As questões de legitimidade, de hegemonia e institucionais relacionadas por Santos (2005), para caracterizar a crise das universidades, somadas ao conceito de

campo desenvolvido por Bourdieu (1983), podem configurar-se como marcos iniciais para o estudo que se pretende. O conceito de campo relaciona-se ao espaço temático no qual se estabelecem relação de força mais ou menos desigual e onde os agentes travam luta pela manutenção de suas posições. Para Bourdieu, é característica de um

campo possuir hierarquia interna, espaços estruturados de posições, objetos de disputa e de interesses que são irredutíveis aos objetos, às lutas e aos interesses constitutivos de outros campos.

O campo científico é sempre o lugar de uma luta, mais ou menos desigual, entre agentes desigualmente dotados de capital específico e, portanto, desigualmente capazes de se apropriarem do produto do trabalho científico que o conjunto dos concorrentes produz pela sua colaboração objetiva ao colocarem em ação o conjunto dos meios de produção científicos disponíveis (Bourdieu, 1983:136).

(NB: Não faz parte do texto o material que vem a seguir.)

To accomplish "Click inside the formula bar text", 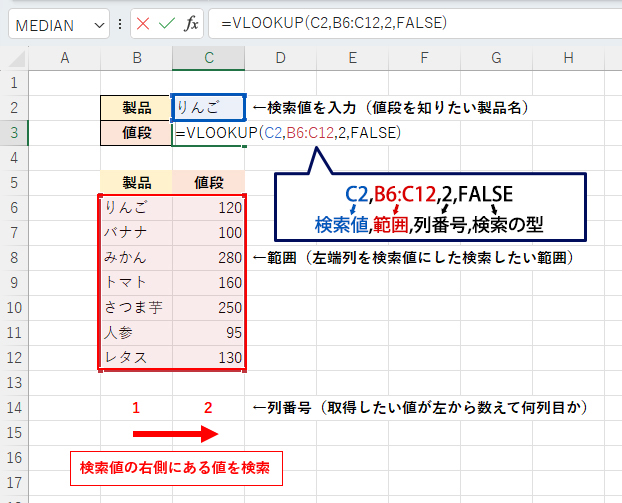I will [400, 23].
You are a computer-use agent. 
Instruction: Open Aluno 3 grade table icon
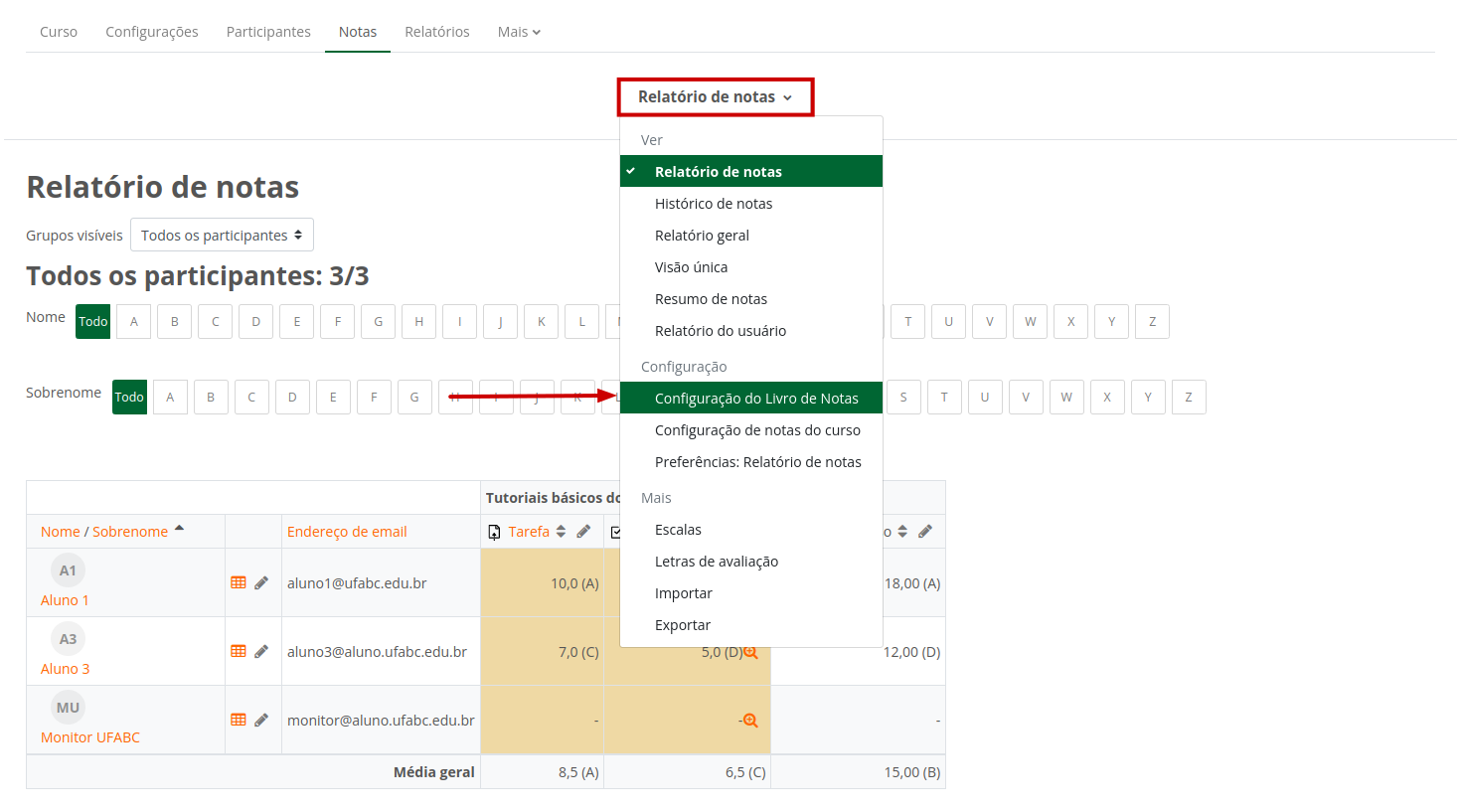(239, 651)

A universidade configura-se como uma entidade que se materializa nos corpos docente e discente, no quadro técnico e administrativo, enfim, em sua estrutura física e administrativa, tendo suas práticas e ideias determinadas pela e para a sociedade e, portanto, reproduz as relações e os conflitos vivenciados tanto pelos agentes internos quanto pelos externos a este campo. O campo universitário configura-se como um espaço no qual há diversos interesses em jogo e os jogadores têm posições diversas, muitas vezes, consolidadas e, por isso, lutam para a manutenção ou conquista de posições. Segundo Bourdieu (2000:85), ―o jogador é obrigado a tomar posição, a se comprometer‖, em contexto no qual ―A única liberdade absoluta que o jogo concede é a liberdade de sair do jogo por meio de uma renúncia heróica, a qual, a não ser que crie outro jogo, não obtém a ataraxia senão à custa daquilo que é, do ponto de vista do jogo e da illusio, uma morte social‖ (Bourdieu, 2000:85).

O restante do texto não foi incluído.